Work to be completed:
Among the lines below, take the one holding "The width and height of the screenshot is (997, 786).", the one holding "This screenshot has height=555, width=670.", and all lines between them. Set them down exactly.

Record extracts:
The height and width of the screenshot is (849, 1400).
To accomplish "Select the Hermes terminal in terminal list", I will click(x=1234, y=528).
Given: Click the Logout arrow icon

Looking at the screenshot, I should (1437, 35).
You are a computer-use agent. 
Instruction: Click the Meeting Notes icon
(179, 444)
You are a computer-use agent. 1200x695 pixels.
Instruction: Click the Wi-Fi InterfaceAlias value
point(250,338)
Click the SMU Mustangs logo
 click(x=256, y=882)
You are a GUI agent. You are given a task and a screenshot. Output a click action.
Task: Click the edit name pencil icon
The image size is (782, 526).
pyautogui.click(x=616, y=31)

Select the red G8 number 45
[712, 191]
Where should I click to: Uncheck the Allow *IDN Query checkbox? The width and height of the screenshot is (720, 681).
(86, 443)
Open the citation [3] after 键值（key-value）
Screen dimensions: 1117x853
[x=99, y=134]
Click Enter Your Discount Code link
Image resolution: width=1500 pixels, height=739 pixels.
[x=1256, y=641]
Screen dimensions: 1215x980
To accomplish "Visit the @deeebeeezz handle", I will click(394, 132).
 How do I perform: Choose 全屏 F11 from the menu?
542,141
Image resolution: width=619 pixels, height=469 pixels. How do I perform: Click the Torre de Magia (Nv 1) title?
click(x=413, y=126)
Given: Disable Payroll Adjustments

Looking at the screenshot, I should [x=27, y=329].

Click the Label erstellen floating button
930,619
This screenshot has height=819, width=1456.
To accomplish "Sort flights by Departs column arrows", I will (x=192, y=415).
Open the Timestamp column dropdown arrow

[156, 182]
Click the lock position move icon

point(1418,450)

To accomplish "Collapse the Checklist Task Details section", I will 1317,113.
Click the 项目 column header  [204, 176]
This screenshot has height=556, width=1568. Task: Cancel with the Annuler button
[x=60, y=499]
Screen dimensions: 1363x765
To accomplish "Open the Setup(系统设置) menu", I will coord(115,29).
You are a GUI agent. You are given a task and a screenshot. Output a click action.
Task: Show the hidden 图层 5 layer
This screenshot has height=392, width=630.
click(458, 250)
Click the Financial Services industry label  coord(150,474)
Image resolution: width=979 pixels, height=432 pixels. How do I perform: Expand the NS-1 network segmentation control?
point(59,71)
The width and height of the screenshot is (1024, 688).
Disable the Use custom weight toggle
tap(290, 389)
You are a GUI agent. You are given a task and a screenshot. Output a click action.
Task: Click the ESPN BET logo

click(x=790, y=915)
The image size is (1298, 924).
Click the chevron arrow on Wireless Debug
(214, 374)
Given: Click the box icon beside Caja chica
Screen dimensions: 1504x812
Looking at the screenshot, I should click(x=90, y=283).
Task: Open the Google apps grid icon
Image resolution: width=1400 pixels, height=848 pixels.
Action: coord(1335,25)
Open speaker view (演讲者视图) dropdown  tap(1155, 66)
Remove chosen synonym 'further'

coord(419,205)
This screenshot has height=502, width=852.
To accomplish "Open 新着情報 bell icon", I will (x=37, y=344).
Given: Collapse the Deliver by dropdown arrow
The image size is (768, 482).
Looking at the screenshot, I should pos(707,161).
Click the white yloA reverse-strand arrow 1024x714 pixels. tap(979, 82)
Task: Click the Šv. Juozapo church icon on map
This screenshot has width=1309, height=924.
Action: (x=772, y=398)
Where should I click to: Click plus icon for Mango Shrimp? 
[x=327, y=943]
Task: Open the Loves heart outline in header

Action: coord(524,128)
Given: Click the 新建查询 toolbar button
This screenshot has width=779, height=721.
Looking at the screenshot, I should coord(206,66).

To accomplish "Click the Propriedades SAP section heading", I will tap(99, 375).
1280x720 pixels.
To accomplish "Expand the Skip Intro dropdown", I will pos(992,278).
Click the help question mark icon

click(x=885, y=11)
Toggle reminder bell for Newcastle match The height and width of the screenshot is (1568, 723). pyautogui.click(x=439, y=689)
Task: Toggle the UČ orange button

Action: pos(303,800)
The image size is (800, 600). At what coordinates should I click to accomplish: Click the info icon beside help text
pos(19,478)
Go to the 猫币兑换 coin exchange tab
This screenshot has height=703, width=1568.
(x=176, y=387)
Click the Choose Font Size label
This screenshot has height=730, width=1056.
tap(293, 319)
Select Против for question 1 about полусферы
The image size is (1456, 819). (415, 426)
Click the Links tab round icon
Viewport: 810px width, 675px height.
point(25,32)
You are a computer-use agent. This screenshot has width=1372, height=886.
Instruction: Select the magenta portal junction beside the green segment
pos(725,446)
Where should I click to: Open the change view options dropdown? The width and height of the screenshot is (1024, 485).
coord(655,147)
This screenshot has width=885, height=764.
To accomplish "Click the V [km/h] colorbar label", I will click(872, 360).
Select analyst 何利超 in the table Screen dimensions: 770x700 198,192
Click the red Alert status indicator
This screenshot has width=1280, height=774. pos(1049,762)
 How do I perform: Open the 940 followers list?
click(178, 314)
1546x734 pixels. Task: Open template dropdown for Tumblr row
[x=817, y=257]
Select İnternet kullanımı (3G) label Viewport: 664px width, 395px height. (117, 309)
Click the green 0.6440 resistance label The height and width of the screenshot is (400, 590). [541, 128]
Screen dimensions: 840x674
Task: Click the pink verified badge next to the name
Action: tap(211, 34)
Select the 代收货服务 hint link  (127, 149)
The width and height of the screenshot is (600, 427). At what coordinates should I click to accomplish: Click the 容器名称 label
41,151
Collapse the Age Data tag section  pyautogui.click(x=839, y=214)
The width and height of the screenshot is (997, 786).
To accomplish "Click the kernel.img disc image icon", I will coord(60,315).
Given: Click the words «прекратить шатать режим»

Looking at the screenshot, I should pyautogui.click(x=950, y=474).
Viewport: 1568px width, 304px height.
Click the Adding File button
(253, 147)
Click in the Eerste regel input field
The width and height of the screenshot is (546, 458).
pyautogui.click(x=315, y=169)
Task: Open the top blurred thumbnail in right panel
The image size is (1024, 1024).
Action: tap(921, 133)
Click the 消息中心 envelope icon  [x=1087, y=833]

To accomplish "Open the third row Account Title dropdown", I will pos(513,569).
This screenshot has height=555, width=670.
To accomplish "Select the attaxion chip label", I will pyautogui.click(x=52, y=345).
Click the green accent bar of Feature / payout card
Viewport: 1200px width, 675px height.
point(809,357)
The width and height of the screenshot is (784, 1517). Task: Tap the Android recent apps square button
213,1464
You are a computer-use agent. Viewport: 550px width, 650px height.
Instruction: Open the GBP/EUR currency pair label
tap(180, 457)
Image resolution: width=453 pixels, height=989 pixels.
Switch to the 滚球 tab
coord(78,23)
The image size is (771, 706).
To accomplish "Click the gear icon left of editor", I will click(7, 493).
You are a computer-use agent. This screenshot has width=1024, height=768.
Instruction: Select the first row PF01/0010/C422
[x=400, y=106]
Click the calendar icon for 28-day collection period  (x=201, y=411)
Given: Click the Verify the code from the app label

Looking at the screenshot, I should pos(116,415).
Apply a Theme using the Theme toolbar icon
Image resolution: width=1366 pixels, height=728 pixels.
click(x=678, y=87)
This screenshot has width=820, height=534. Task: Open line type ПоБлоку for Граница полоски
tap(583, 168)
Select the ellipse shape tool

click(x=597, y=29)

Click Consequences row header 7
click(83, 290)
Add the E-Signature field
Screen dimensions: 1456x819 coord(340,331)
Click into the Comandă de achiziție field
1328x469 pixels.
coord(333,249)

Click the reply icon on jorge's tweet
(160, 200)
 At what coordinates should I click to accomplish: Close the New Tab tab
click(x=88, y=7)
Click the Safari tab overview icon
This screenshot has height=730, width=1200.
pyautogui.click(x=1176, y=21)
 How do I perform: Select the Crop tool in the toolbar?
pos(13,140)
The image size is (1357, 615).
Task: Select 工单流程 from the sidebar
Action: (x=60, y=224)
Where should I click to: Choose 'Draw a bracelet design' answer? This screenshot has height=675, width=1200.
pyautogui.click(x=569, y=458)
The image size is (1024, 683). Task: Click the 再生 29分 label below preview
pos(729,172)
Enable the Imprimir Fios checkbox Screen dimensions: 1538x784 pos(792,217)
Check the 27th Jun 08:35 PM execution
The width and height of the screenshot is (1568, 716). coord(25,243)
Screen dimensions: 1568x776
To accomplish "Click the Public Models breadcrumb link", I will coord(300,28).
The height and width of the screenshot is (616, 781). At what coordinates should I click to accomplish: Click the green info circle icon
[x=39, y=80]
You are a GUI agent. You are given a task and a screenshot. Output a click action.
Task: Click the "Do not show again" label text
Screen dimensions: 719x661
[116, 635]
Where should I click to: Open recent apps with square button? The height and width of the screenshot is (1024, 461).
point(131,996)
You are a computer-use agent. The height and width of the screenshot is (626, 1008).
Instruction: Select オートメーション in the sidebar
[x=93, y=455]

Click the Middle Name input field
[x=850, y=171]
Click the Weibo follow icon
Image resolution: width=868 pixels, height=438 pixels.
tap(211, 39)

Exercise output:
The width and height of the screenshot is (997, 786).
To accomplish "Click the kernel.img disc image icon", I will coord(60,315).
Given: Click the words «прекратить шатать режим»

Looking at the screenshot, I should pyautogui.click(x=950, y=474).
Viewport: 1568px width, 304px height.
Click the Adding File button
(253, 147)
Click in the Eerste regel input field
The width and height of the screenshot is (546, 458).
pyautogui.click(x=315, y=169)
Task: Open the top blurred thumbnail in right panel
The image size is (1024, 1024).
Action: tap(921, 133)
Click the 消息中心 envelope icon  [x=1087, y=833]

To accomplish "Open the third row Account Title dropdown", I will pos(513,569).
This screenshot has height=555, width=670.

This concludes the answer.